Integrity(Score: 7/10)

Generally high, with some caveats. Watsa is widely respected in the Canadian business community for his ethical conduct and long-term thinking. He has been transparent about his mistakes (the $4B+ in deflation hedge losses, the BlackBerry investment). He maintains a modest public profile and lives relatively modestly for a billionaire. He has been consistent in his philosophical approach for nearly 40 years. However, several concerns: (1) the dual-class share structure gives him voting control disproportionate to his economic ownership -- a governance concern; (2) some related-party transactions have been questioned (family members involved in Fairfax-affiliated entities); (3) in 2006, Fairfax sued a group of hedge funds for $8 billion, alleging a conspiracy to manipulate its stock price downward -- the lawsuit dragged on for years and was partially vindicated but also revealed some internal tensions; (4) some critics argue the India investments involve potential conflicts of interest through Fairfax India's structure. None of these rise to the level of fraud or serious ethical breach, but they are worth noting.

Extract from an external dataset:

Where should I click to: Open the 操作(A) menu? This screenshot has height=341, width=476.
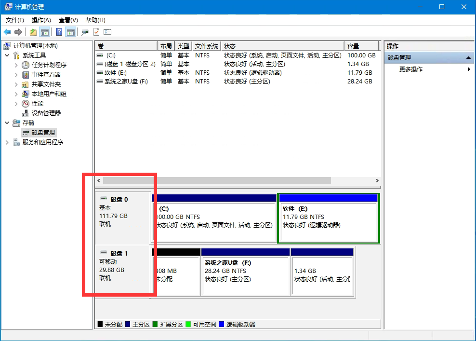point(40,20)
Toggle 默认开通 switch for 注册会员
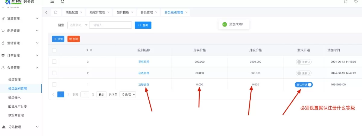 click(304, 85)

Overall integrity rating: high but not pristine.

Relevance to Us

High relevance. Watsa's philosophy is very closely aligned with ours: he is a value investor focused on downside protection, long-term holding, and buying below intrinsic value. His insurance float model is the closest public analog to Buffett's approach. His willingness to be contrarian and buy distressed assets (Eurobank at crisis lows, Stelco out of bankruptcy) demonstrates the kind of 'little chance of losing money at this price' analysis we seek. The 2020-2024 renaissance shows the power of patience. However, key cautions for us: (1) his macro hedging was a massive and prolonged error -- it shows even smart contrarians can be wrong for years; (2) his stubbornness (holding BlackBerry for 10+ years, maintaining deflation hedges for 7+ years) can be a vice as well as a virtue; (3) the India investments add geographic/currency risk and complexity. His shareholder letters are worth reading for investment philosophy education. His current portfolio positions (especially distressed and emerging market plays) could be useful idea sources. His errors are equally instructive -- the deflation hedges are a masterclass in how macro conviction can destroy returns even for a skilled stock picker.